[start]

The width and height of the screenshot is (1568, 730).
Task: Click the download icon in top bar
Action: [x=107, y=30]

[end]
[start]

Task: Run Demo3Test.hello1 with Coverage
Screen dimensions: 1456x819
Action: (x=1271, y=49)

[end]

Rename "Screen dimensions" to "Viewport size" in the items from the line with "Task: Run Demo3Test.hello1 with Coverage" up to and including the line with "Action: (x=1271, y=49)". Reproduce only those lines, with everything else unchanged.

» **Response to the task**
Task: Run Demo3Test.hello1 with Coverage
Viewport size: 1456x819
Action: (x=1271, y=49)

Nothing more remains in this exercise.